Convert the data below into a Markdown table with the columns "Row" and "Line," with one numbered row for each line and blank lines omitted.

Rows of pointing data:
<<<<

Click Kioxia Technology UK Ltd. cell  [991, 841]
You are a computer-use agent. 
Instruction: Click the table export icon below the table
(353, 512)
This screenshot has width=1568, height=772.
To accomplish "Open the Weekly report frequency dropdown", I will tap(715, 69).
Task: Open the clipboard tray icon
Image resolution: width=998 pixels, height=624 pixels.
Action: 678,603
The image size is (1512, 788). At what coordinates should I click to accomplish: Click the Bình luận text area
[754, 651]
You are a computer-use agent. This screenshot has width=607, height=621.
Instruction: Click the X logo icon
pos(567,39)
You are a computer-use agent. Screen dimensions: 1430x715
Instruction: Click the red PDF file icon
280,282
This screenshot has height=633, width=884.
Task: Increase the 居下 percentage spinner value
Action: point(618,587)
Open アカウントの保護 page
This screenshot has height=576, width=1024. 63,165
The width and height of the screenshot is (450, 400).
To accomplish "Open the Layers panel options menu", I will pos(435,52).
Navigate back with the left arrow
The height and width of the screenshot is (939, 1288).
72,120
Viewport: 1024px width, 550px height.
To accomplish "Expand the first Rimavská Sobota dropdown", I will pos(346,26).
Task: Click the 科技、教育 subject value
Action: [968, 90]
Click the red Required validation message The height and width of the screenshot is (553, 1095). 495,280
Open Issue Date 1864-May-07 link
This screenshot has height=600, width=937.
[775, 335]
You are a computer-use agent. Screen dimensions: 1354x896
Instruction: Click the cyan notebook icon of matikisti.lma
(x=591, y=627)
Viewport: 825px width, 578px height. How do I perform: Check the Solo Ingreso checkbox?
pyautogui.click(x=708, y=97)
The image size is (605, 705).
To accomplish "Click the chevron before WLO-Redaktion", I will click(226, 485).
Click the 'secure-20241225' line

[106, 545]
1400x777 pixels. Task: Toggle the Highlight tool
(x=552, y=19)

>>>>

» Task output
| Row | Line |
|---|---|
| 1 | Click Kioxia Technology UK Ltd. cell  [991, 841] |
| 2 | You are a computer-use agent.  |
| 3 | Instruction: Click the table export icon below the table |
| 4 | (353, 512) |
| 5 | This screenshot has width=1568, height=772. |
| 6 | To accomplish "Open the Weekly report frequency dropdown", I will tap(715, 69). |
| 7 | Task: Open the clipboard tray icon |
| 8 | Image resolution: width=998 pixels, height=624 pixels. |
| 9 | Action: 678,603 |
| 10 | The image size is (1512, 788). At what coordinates should I click to accomplish: Click the Bình luận text area |
| 11 | [754, 651] |
| 12 | You are a computer-use agent. This screenshot has width=607, height=621. |
| 13 | Instruction: Click the X logo icon |
| 14 | pos(567,39) |
| 15 | You are a computer-use agent. Screen dimensions: 1430x715 |
| 16 | Instruction: Click the red PDF file icon |
| 17 | 280,282 |
| 18 | This screenshot has height=633, width=884. |
| 19 | Task: Increase the 居下 percentage spinner value |
| 20 | Action: point(618,587) |
| 21 | Open アカウントの保護 page |
| 22 | This screenshot has height=576, width=1024. 63,165 |
| 23 | The width and height of the screenshot is (450, 400). |
| 24 | To accomplish "Open the Layers panel options menu", I will pos(435,52). |
| 25 | Navigate back with the left arrow |
| 26 | The height and width of the screenshot is (939, 1288). |
| 27 | 72,120 |
| 28 | Viewport: 1024px width, 550px height. |
| 29 | To accomplish "Expand the first Rimavská Sobota dropdown", I will pos(346,26). |
| 30 | Task: Click the 科技、教育 subject value |
| 31 | Action: [968, 90] |
| 32 | Click the red Required validation message The height and width of the screenshot is (553, 1095). 495,280 |
| 33 | Open Issue Date 1864-May-07 link |
| 34 | This screenshot has height=600, width=937. |
| 35 | [775, 335] |
| 36 | You are a computer-use agent. Screen dimensions: 1354x896 |
| 37 | Instruction: Click the cyan notebook icon of matikisti.lma |
| 38 | (x=591, y=627) |
| 39 | Viewport: 825px width, 578px height. How do I perform: Check the Solo Ingreso checkbox? |
| 40 | pyautogui.click(x=708, y=97) |
| 41 | The image size is (605, 705). |
| 42 | To accomplish "Click the chevron before WLO-Redaktion", I will click(226, 485). |
| 43 | Click the 'secure-20241225' line |
| 44 | [106, 545] |
| 45 | 1400x777 pixels. Task: Toggle the Highlight tool |
| 46 | (x=552, y=19) |